Curr Diab Rep. 2013 Apr;13(2):289-97. doi: 10.1007/s11892-012-0355-7.
Diabetes is associated with increased risk for eating disorders; with different types of eating disorders associating with different types of diabetes. Binge eating disorders show increased prevalence among individuals with type 2 diabetes (T2DM). Intentional omission of insulin for the purpose of inducing weight loss presents among individuals with type 1 (T1DM). Similarly, some individuals with T2DM intentionally omit oral hypoglycemic drugs, resulting in poor glycemic control, and weight loss. Common dominators for the development of eating disorders in T1DM and T2DM are female gender, increased body weight, body dissatisfaction, a history of dieting, and a history of depression. Patients tend to deny the existence of the problem. Clinical signs that should raise suspicion are: poor glycemic control, missed clinical appointments, recurrent episodes of diabetes ketoacidosis, recurrent hypoglycemia secondary to intentional overdose, poor self-esteem, and dietary manipulation. Eating disorders are associated with poorer glycemic control, and therefore increased risk of diabetes associated comorbidities.

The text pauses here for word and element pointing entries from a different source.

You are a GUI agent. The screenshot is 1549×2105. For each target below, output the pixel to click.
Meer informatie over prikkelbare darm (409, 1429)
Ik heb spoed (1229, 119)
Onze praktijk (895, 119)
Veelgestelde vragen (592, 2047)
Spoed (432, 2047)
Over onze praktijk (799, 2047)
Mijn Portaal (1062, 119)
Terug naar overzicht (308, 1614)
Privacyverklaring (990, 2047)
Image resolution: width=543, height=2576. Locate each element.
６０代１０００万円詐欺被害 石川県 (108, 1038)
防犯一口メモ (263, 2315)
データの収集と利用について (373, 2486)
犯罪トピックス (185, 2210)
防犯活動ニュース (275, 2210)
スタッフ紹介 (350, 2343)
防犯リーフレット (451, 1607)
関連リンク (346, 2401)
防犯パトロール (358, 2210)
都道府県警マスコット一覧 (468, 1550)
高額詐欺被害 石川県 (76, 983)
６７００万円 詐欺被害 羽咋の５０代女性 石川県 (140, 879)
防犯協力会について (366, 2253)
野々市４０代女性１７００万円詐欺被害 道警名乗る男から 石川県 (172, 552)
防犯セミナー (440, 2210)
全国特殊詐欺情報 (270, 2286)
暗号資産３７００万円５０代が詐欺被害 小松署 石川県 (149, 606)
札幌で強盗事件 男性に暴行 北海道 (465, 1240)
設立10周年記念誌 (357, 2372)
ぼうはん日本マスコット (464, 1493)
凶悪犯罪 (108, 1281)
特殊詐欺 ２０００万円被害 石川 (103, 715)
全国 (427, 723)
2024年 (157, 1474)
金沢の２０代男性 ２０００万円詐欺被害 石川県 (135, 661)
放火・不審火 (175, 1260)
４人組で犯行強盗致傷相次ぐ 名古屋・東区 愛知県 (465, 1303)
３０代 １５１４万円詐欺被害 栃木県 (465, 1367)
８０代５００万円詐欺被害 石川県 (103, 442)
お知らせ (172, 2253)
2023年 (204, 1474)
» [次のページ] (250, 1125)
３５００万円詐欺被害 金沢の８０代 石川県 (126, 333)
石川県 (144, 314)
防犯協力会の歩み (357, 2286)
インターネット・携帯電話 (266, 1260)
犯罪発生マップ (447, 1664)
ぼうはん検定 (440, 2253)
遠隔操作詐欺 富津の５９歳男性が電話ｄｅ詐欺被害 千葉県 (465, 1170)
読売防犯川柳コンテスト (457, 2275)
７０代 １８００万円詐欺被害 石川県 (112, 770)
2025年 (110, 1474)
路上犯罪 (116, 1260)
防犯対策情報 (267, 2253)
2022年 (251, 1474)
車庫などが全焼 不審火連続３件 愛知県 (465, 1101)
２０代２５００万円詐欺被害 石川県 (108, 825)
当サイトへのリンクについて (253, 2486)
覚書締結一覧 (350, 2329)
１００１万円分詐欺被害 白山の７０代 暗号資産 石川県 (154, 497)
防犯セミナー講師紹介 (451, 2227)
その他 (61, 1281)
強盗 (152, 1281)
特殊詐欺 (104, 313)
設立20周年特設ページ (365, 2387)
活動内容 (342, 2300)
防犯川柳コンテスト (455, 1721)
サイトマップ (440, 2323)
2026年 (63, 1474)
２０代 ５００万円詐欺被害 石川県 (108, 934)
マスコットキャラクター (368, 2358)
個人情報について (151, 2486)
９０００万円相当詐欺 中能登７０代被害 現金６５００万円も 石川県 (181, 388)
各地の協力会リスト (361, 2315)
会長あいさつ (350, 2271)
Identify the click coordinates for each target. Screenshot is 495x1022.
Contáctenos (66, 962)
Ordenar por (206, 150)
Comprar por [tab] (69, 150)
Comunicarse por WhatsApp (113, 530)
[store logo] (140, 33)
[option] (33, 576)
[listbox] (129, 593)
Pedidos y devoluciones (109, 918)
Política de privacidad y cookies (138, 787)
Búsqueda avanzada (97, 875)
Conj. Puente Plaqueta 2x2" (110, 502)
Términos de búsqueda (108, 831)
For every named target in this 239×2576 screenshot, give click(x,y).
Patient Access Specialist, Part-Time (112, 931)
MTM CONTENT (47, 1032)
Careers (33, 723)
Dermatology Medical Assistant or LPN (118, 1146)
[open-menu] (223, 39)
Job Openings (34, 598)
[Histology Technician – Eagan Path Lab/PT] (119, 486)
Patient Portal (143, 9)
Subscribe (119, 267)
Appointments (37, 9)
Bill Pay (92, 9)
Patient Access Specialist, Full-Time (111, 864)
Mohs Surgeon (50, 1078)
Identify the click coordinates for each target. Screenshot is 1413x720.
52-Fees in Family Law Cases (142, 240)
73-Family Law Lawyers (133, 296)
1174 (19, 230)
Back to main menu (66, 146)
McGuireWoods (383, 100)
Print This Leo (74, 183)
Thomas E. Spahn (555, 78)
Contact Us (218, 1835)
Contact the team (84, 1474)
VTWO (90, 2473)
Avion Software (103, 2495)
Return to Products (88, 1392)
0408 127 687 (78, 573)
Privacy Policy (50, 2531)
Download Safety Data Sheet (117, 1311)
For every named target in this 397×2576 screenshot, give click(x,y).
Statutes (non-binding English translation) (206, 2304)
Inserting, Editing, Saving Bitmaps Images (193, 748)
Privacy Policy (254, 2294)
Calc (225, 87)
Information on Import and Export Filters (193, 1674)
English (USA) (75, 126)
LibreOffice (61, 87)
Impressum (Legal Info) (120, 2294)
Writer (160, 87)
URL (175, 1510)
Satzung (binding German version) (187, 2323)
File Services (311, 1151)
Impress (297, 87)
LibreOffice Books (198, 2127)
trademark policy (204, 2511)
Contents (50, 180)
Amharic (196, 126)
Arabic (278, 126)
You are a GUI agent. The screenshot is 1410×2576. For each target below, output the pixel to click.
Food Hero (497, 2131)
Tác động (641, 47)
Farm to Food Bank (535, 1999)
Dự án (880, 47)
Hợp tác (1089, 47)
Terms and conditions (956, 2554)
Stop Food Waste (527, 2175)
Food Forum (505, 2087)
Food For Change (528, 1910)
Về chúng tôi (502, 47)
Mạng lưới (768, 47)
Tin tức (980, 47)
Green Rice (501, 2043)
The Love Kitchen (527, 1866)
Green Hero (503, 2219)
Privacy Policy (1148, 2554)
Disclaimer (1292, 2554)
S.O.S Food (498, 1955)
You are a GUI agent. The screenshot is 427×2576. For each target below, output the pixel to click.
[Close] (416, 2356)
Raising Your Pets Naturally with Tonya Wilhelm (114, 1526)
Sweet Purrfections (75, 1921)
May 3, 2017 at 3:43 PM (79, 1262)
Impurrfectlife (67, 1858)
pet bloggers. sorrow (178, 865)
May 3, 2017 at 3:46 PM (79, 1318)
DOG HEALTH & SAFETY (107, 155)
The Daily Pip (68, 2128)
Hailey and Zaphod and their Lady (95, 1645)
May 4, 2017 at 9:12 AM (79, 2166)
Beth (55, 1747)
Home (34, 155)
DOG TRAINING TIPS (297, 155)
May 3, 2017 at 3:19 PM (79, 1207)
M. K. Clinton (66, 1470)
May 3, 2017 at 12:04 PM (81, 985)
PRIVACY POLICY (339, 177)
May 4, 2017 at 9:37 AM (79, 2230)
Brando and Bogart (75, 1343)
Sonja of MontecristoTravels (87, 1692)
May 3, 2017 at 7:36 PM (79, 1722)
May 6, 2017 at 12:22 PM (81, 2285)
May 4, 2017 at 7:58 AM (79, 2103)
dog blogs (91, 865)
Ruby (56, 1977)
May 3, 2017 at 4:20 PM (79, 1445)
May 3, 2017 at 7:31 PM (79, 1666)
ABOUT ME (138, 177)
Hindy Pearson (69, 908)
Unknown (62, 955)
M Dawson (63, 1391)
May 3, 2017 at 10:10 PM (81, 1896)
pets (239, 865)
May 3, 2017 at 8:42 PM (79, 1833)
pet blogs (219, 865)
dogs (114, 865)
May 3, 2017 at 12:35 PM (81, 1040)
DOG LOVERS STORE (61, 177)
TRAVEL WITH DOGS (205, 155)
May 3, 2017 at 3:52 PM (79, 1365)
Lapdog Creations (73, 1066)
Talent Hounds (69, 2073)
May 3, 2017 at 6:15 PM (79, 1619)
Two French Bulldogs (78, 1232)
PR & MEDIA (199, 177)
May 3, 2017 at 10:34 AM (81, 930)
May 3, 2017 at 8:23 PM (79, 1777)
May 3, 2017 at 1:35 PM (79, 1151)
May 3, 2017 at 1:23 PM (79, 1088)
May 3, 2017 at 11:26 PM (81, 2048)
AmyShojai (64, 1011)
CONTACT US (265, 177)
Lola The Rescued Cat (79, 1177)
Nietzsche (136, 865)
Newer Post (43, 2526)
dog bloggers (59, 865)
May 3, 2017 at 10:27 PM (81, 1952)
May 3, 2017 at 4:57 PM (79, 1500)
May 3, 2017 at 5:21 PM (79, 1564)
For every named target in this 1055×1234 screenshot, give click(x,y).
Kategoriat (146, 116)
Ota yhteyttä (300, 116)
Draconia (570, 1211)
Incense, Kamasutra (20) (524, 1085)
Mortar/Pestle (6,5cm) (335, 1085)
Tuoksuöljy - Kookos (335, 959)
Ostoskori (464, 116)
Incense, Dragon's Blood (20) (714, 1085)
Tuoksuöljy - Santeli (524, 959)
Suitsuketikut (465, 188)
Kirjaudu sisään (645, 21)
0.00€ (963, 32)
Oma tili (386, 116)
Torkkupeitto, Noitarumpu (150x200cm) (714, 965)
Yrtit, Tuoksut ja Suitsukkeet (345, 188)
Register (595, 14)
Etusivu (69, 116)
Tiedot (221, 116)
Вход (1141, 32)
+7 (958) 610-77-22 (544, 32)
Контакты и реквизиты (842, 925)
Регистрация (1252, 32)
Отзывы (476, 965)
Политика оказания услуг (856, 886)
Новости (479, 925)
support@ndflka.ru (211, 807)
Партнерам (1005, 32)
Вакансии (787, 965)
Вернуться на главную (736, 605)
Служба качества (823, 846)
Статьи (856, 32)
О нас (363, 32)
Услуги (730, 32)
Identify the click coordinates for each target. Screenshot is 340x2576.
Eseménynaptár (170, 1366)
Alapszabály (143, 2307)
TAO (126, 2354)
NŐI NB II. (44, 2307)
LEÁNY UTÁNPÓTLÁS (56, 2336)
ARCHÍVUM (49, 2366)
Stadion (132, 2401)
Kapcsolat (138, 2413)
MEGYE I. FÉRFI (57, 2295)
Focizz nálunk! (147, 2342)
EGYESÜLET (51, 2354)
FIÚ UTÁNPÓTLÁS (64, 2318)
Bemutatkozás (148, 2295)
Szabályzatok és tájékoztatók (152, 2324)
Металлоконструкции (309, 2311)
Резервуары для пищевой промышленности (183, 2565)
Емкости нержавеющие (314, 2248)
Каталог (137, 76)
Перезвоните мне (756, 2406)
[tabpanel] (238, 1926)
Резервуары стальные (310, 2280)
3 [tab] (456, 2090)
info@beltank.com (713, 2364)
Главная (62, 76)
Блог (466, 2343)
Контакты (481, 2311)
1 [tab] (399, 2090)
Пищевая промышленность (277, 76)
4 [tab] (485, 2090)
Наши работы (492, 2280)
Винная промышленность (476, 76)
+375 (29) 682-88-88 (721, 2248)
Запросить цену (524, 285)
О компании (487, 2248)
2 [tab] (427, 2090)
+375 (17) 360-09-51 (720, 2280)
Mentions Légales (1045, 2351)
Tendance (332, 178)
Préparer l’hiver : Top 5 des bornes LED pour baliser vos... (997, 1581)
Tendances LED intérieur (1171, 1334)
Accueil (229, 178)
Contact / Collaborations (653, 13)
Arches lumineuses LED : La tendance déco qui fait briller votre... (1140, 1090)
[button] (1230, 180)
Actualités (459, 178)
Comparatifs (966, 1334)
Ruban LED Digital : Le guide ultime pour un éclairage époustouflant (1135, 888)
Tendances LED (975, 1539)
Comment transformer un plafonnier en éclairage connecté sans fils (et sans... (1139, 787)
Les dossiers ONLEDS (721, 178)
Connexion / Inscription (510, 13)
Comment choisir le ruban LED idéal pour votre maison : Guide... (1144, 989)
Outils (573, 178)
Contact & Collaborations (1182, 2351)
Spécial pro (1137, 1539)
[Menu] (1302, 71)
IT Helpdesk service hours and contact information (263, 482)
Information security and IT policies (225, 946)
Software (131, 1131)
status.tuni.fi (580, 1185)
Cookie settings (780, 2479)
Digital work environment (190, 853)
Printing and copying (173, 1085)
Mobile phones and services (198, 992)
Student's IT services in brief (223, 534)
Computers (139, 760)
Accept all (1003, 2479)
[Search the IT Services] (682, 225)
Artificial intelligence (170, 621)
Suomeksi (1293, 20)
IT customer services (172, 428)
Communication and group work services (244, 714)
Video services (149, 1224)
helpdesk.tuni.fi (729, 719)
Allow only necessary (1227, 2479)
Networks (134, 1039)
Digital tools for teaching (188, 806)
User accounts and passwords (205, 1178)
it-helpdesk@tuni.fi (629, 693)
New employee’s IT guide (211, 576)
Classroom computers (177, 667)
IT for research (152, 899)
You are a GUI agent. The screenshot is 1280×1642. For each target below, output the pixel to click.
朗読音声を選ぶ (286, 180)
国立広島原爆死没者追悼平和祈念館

糖尿病与饮食失调风险增加相关;不同类型的饮食失调与不同类型的糖尿病相关。暴食障碍在 2 型糖尿病(T2DM)患者中更为常见。为了减肥而故意停用胰岛素在 1 型糖尿病(T1DM)患者中也存在。同样,一些 T2DM 患者故意停用口服降糖药,导致血糖控制不佳和体重减轻。T1DM 和 T2DM 中饮食失调发展的共同主导因素是女性、体重增加、身体不满、节食史和抑郁史。患者往往否认存在这个问题。应该引起怀疑的临床迹象是:血糖控制不佳、错过临床预约、糖尿病酮症酸中毒反复发作、因故意过量服用导致反复发作的低血糖、自尊心差和饮食控制。饮食失调与血糖控制更差相关,因此与糖尿病相关的合并症风险增加。